Todos aqueles que odeiam a educação serão palco para a mídia. É da mídia, principalmente alguns dias antes das eleições, que surgirão “sejam presidentes de países ricos, sejam doutrinados de países pobres, esses novos bárbaros, senhores da definição de quem merece viver, que têm um profundo ódio pela educação”.[4]
É a própria lógica neoliberal, que cultua a conquista da riqueza através do esforço individual e o “vale-tudo” para se chegar a tal objetivo, que impede o triunfo da educação.
Marçal foi condenado, acusado de golpes para enriquecer, mas isso não afetou sua imagem perante os jovens que almejam ser “bem-sucedidos” da maneira mais “fácil”.
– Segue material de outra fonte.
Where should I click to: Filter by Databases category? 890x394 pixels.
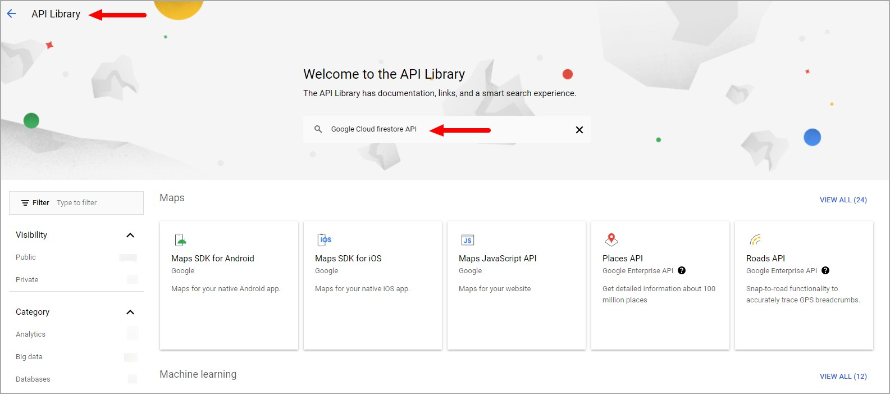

A mídia (hoje bancada pelas “bets”, outro caminho para o suposto enriquecimento fácil), que é administrada pela mesma lógica neoliberal, do vale-tudo pela audiência, pela visibilidade, estimula o comportamento violento. Não se trata do pânico moral que os conservadores tanto acusavam a mídia de ser a propulsora, mas da falta de escrúpulos para vender informações, de deformar a realidade vil do aluno na tela para seduzi-lo, de modo que, no mercado da atenção, a educação emancipadora (que nada tem a ver com desempenho e recompensa) perde público já que não pode usar dos mesmos meios que a mídia lança mão.
Lógico que a educação também precisa mudar. Ela não deve estar relacionada à ambição de subir na vida, ao objetivo de ter um bom emprego. A educação não deve estar relacionada diretamente à sobrevivência física, mas a formação de seres humanos capazes de tomarem decisões que promovam a vivência em harmonia, o fim das desigualdades sociais e que, por tabela, levará ao fim da própria violência.
[1] ALMEIDA, N. Imaginário, mídia e violência. MONTEIRO, A.; SANTI, A. e AZEVEDO, N. (orgs.) Educação, violência e contemporaneidade. Niterói: Eduff, 2013, p. 134.
[2] BRYANT, J. A. Como se desenvolveu a indústria da mídia infantil? MAZZARELLA, S. et all. Os jovens e a mídia. Porto Alegre: Armed, 2009, p. 30.
[3] CÁSSIO, F. Apresentação: desbarbarizar e educação. ______.(org.) Educação contra a barbárie. São Paulo: Boitempo, 2019, p. 20.
[4] CHARLOT, B. Educação e barbárie. São Paulo: Cortez, 2020, p. 16.
*Este artigo não reflete, necessariamente, a opinião da Revista Fórum.